On today’s last legislative session day, there appears to be a compromise bill that would make New York the 23rd medical marijuana state. Advocates for medical marijuana gave in to Gov. Andrew Cuomo’s demand that no smoking of marijuana be allowed. Patients will be allowed to use edibles and tinctures and to vaporize marijuana. The bill’s sponsor this week said prohibition of smoking was “a non-starter”, but caved when it became clear the governor would not budge. Ironically, the governor had proposed his own, more severely restrictive medical marijuana program earlier in the year that did not prohibit smoking. Advocates also conceded to the elimination of most of the qualifying conditions they’d approved medical marijuana for, like lupus, diabetes, and post-concussion syndrome, leaving only cancer, HIV/AIDS, Lou Gehrig’s disease, Parkinson’s, Huntington’s disease, epilepsy, neuropathic diseases, and multiple sclerosis. The law is a pilot program that will expire in seven years, but the governor can cancel the program at any time upon the recommendation of the state health commissioner or the state police superintendent. It will take eighteen months for the law to go into effect if signed and it will mandate only five companies to grow and distribute medical marijuana statewide.
Remember yesterday when we reported on a cancelled committee hearing for a North Carolina CBD-Only bill? Now that bill has passed the North Carolina House and awaits action from the Senate. The committee that had cancelled its meeting on Tuesday met on Wednesday and unanimously passed HB1220 and sent it to the House Finance Committee. That second committee passed the bill this morning. The full House heard the bill this afternoon and passed it in a 111-2 vote. The bill would allow for the use of high-CBD / low-THC cannabis oil only by people suffering from intractable epilepsy. It would not be available for epileptic children, only adults eighteen years of age or older. The epileptic adult must have first been evaluated by a neurologist and must have tried at least three non-cannabis treatment options before being allowed to try non-psychoactive CBD oil. Patients would also have to pay $50 to be tracked in a state database accessible to law enforcement.
The Philadelphia City Council voted 13-3 today to decriminalize marijuana. If signed by the mayor, possession of an ounce or less of marijuana would only be subject to a $25 civil fine. All thirteen council Democrats supported the measure and all three Republicans opposed it. The mayor expressed concerns voiced by law enforcement, district attorneys, and the court system, but would not say whether he’ll sign the measure. The council now goes into recess for the summer, giving the noncommittal mayor time to think about signing or vetoing the measure, which the council has the votes necessary to override. The bill’s sponsor says the veto-proof majority means that the mayor ought to have police adhere to the policy immediately in order to save the city a few hundred pot arrests over the summer.

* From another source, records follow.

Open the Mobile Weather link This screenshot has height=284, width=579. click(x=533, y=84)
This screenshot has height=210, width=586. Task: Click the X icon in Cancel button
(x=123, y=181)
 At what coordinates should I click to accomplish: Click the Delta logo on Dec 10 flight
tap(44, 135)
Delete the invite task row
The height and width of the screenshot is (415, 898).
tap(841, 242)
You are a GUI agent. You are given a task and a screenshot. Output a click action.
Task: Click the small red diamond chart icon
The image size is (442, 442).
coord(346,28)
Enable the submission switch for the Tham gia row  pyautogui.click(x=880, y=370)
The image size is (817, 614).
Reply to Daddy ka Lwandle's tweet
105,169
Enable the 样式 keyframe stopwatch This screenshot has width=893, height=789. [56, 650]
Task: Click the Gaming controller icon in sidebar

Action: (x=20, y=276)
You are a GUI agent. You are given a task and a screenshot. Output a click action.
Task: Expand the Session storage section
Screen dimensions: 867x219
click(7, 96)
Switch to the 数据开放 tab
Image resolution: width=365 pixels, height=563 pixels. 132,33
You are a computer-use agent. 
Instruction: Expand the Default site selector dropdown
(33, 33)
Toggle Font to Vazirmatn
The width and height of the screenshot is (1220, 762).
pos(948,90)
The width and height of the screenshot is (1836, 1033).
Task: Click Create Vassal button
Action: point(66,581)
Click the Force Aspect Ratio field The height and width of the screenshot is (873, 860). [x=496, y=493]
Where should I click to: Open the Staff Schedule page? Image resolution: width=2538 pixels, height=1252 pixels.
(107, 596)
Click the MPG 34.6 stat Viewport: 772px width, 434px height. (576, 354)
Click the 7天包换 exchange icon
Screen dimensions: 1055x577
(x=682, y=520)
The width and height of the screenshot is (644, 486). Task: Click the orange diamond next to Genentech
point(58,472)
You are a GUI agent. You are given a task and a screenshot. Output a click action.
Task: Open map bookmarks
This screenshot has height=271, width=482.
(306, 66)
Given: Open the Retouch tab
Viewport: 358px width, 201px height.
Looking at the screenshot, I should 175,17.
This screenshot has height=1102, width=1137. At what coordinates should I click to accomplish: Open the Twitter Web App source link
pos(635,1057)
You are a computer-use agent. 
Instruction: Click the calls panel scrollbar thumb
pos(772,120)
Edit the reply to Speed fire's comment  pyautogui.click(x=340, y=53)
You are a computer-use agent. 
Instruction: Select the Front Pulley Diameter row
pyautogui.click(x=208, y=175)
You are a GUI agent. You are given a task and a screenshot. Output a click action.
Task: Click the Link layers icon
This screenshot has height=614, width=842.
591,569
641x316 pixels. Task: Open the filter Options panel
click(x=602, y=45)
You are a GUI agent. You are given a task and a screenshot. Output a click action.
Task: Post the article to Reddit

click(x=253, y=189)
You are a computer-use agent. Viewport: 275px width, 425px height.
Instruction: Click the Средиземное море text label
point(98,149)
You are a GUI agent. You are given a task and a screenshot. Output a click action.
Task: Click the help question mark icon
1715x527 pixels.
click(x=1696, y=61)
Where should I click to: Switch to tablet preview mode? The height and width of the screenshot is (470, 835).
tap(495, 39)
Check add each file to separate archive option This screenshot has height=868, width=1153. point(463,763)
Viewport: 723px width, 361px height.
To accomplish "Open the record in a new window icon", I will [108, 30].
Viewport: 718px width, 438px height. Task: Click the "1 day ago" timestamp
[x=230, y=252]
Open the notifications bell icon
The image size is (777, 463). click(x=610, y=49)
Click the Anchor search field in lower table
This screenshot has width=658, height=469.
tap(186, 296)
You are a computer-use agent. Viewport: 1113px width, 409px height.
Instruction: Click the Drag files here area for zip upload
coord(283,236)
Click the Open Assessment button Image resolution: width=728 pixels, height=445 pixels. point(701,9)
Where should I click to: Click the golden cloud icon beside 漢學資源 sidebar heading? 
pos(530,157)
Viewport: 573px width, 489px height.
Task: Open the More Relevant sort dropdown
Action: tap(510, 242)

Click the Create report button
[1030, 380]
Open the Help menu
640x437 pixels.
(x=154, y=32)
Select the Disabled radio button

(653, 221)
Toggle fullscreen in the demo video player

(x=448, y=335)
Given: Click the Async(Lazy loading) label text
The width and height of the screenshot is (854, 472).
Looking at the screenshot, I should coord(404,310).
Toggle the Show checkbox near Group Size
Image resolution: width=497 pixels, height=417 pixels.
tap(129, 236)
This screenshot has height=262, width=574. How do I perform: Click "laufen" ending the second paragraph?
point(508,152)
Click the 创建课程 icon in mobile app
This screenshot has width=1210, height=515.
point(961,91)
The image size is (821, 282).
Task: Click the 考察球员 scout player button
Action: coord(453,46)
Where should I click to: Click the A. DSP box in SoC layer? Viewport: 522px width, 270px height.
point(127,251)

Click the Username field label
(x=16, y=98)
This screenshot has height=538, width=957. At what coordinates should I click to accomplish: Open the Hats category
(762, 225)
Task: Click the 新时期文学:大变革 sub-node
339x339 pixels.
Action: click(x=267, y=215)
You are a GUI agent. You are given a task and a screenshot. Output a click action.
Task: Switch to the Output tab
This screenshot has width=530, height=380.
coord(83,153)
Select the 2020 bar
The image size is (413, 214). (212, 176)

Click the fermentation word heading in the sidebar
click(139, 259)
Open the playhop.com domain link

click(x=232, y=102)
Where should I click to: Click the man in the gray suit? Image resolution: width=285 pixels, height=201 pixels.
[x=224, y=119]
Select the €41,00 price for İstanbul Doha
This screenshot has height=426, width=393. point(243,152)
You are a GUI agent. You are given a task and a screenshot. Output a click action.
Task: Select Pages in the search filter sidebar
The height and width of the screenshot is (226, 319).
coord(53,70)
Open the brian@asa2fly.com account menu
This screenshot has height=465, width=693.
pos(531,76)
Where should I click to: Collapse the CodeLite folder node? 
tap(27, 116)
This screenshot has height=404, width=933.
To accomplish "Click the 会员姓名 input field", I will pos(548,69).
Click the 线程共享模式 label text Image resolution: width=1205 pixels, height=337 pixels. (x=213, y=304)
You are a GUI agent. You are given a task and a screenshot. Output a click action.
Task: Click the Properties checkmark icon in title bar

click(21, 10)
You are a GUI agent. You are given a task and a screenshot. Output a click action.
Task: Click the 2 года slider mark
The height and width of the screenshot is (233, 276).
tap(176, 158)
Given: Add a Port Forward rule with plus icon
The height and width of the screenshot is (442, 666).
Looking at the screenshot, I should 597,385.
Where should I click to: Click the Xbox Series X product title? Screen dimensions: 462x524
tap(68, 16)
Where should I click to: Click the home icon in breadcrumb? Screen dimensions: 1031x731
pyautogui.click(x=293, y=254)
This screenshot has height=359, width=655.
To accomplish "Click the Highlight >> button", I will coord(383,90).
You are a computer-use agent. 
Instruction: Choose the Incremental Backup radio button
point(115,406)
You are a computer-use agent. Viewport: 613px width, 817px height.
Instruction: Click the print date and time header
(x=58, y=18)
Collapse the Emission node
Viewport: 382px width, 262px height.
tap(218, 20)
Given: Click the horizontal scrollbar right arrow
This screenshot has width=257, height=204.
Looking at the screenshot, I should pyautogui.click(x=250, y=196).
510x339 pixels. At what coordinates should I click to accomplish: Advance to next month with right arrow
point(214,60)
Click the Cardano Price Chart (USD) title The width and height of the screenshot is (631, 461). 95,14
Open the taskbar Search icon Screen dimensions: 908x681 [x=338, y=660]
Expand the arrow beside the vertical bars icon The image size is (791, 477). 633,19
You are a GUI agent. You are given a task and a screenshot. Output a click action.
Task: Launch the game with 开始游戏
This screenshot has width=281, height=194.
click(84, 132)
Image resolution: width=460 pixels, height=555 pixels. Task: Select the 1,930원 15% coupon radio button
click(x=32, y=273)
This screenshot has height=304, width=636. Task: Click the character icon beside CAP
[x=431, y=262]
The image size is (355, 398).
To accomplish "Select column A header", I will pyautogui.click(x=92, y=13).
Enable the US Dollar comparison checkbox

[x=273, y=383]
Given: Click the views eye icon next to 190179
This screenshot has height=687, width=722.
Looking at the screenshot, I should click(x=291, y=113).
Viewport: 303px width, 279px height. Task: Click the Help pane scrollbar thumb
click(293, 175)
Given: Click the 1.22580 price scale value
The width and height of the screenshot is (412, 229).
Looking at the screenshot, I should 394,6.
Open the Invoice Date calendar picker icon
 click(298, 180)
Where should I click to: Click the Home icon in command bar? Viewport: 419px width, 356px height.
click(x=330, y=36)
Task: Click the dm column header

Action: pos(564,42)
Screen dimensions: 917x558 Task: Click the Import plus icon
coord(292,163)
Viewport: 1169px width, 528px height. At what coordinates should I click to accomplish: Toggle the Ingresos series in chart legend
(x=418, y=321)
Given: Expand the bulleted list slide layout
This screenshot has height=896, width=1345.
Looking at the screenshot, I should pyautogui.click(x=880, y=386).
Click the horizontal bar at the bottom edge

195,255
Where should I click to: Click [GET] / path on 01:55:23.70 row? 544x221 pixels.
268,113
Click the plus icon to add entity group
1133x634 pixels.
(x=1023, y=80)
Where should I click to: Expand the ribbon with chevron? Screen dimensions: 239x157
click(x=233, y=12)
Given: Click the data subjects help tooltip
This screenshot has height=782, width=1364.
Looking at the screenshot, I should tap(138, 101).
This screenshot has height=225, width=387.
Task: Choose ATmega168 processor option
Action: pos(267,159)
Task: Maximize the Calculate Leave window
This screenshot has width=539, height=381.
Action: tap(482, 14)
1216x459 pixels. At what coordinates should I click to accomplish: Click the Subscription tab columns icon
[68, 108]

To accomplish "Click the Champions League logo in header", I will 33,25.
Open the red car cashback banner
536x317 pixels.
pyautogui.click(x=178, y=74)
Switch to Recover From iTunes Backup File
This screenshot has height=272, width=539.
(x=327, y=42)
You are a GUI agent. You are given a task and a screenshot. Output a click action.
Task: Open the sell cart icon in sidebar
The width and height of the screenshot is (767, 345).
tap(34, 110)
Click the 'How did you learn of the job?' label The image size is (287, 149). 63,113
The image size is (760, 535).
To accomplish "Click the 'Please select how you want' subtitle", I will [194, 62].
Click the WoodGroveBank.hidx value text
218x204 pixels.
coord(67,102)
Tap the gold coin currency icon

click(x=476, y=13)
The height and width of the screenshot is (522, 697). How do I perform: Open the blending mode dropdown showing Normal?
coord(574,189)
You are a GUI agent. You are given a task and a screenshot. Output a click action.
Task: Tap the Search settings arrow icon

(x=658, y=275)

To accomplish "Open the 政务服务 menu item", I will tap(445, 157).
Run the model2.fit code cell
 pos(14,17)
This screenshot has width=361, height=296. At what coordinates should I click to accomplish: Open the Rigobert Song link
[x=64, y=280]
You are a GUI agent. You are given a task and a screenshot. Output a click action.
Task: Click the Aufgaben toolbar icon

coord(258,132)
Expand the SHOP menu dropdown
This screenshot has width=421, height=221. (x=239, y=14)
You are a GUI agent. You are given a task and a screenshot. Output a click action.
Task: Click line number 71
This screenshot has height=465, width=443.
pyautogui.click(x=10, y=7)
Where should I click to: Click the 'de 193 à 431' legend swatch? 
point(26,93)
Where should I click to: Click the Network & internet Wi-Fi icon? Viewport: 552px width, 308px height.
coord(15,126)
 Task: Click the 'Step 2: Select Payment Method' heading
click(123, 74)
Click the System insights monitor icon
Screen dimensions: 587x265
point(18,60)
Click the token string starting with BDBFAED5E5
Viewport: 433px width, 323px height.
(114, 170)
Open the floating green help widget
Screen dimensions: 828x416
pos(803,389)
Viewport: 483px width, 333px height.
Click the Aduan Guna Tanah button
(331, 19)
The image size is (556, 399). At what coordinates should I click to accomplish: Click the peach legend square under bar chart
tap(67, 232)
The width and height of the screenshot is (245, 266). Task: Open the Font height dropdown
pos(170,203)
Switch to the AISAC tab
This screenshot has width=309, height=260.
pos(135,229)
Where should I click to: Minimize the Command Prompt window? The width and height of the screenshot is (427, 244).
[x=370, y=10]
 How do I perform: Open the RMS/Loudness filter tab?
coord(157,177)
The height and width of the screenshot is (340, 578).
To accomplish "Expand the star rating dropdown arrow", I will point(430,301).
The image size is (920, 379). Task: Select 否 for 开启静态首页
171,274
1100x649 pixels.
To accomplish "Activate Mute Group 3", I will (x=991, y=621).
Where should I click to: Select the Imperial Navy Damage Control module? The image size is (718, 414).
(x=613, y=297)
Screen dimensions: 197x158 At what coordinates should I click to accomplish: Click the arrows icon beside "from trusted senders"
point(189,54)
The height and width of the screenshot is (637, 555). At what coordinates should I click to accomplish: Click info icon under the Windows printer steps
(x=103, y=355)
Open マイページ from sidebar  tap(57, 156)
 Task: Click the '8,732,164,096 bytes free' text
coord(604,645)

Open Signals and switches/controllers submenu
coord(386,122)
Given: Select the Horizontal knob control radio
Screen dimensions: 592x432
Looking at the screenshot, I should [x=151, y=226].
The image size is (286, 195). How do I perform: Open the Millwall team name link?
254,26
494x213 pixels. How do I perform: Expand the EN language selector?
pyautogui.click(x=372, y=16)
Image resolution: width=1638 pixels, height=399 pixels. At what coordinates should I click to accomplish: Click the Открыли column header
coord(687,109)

The effort by marijuana prohibitionists to turn recent medicated edibles stories into the reefer madness scare of the 2010’s appears to be failing. In a new Huffington Post / YouGov poll, only 14 percent of respondents thought that eating a “marijuana brownie” was more dangerous than smoking marijuana, while 22 percent said neither smoking nor eating marijuana was particularly dangerous. Another 39 percent said smoking or eating marijuana was equally dangerous. But when comparing that perceived danger to alcohol use, very few people think marijuana is the greater danger. Only 8 percent of respondents thought smoked marijuana was more dangerous than alcohol and only 11 percent thought eating marijuana was more dangerous than alcohol. Those who think alcohol is more dangerous came in at 41 percent vs. smoked marijuana and 42 percent vs. eaten marijuana.